I had exactly the same feeling and tried to modify this part as suggested. Unfortunately, it does result in (significantly) slower convergence in some instances, while not providing noticeable benefits. I don't have a rigorous explanation (the alg is a heuristic anyway), but here is my intuition:

We update frequencies of blocks in some order, which is dictated by ActiveSet (currently that's simply a queue). This order does affect the speed of convergence: For example, we want to prioritize updates of frequencies of blocks that are a part of a hot loop. If at an iteration we modify frequency of I, then there is a higher chance that block I will need to be updated later. Thus, we explicitly add it to the queue so that it's updated again as soon as possible.

There are likely alternative strategies here, e.g., having some priority-based queues and/or smarter strategy for deciding when I needs to be updated.

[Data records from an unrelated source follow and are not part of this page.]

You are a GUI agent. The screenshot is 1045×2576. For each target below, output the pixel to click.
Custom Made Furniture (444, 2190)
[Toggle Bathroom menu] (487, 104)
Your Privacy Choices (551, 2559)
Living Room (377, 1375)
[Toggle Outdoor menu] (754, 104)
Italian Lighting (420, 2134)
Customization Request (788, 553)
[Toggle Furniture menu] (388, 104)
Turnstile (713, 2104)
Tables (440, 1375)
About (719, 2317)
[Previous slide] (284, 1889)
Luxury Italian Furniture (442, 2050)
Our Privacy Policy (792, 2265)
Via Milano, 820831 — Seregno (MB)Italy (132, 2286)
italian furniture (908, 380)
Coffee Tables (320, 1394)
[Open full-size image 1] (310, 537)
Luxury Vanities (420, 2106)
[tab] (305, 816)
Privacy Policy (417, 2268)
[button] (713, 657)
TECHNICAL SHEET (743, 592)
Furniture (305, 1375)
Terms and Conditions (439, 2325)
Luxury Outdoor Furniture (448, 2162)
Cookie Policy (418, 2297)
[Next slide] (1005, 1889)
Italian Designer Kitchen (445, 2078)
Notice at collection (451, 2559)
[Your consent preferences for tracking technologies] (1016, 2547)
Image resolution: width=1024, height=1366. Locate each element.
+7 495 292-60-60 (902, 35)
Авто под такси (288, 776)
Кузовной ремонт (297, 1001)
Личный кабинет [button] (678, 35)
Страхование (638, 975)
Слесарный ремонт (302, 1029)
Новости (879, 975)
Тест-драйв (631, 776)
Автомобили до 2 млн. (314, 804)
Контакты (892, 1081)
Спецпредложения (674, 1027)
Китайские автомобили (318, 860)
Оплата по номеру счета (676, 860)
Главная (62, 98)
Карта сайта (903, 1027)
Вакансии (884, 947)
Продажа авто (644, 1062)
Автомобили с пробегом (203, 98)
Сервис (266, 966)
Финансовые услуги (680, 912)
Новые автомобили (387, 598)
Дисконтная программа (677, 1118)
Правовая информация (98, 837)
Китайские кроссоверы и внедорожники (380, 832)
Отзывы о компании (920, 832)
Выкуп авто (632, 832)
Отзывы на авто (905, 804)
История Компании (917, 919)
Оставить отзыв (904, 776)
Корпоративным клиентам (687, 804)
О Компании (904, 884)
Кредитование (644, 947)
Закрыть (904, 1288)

I played quite a bit with various versions but couldn't get significant wins over the default (simplest) strategy. So let's keep this question as a future work.

1595

In my tests, I see parallel edges are always coming with exactly the same probability, and their sum might exceed 1.0. I guess that's an assumption/invariant used in BPI.

spupyrev updated this revision to Diff 350941.Jun 9 2021, 10:22 AM

ProbMatrixType

hoy accepted this revision.Jun 10 2021, 9:47 AM

LGTM. Please wait to see if @davidxl and @wenlei has additional comments.

llvm/include/llvm/Analysis/BlockFrequencyInfoImpl.h
1495

Thanks for the explanation. Looks like the processing order matters here but hard to track the exact order. Sounds good to keep the current implementation.

1595

You're right. getEdgeProbability returns the sum of all raw edge probabilities from Src to Dst.

/// Get the raw edge probability calculated for the block pair. **This returns the
/// sum of all raw edge probabilities from Src to Dst.**
BranchProbability
BranchProbabilityInfo::getEdgeProbability(const BasicBlock *Src,
                                          const BasicBlock *Dst) const {
  if (!Probs.count(std::make_pair(Src, 0)))
    return BranchProbability(llvm::count(successors(Src), Dst), succ_size(Src));

  auto Prob = BranchProbability::getZero();
  for (const_succ_iterator I = succ_begin(Src), E = succ_end(Src); I != E; ++I)
    if (*I == Dst)
      Prob += Probs.find(std::make_pair(Src, I.getSuccessorIndex()))->second;

  return Prob;
}
This revision is now accepted and ready to land.Jun 10 2021, 9:47 AM
davidxl accepted this revision.Jun 10 2021, 4:29 PM

lgtm

wenlei accepted this revision.Jun 11 2021, 9:30 PM

lgtm, thanks for working on this Sergey!

@davidxl @wmi We found this iterative bfi to work better comparing to irreducible loop header metadata approach. Curious to know if it would produce better results for your workload too.

This revision was landed with ongoing or failed builds.Jun 11 2021, 9:52 PM
Closed by commit rG0a0800c4d10c: A post-processing for BFI inference (authored by spupyrev, committed by wenlei). · Explain Why
This revision was automatically updated to reflect the committed changes.

Will evaluate it. If the results are good, we can flip it on by default.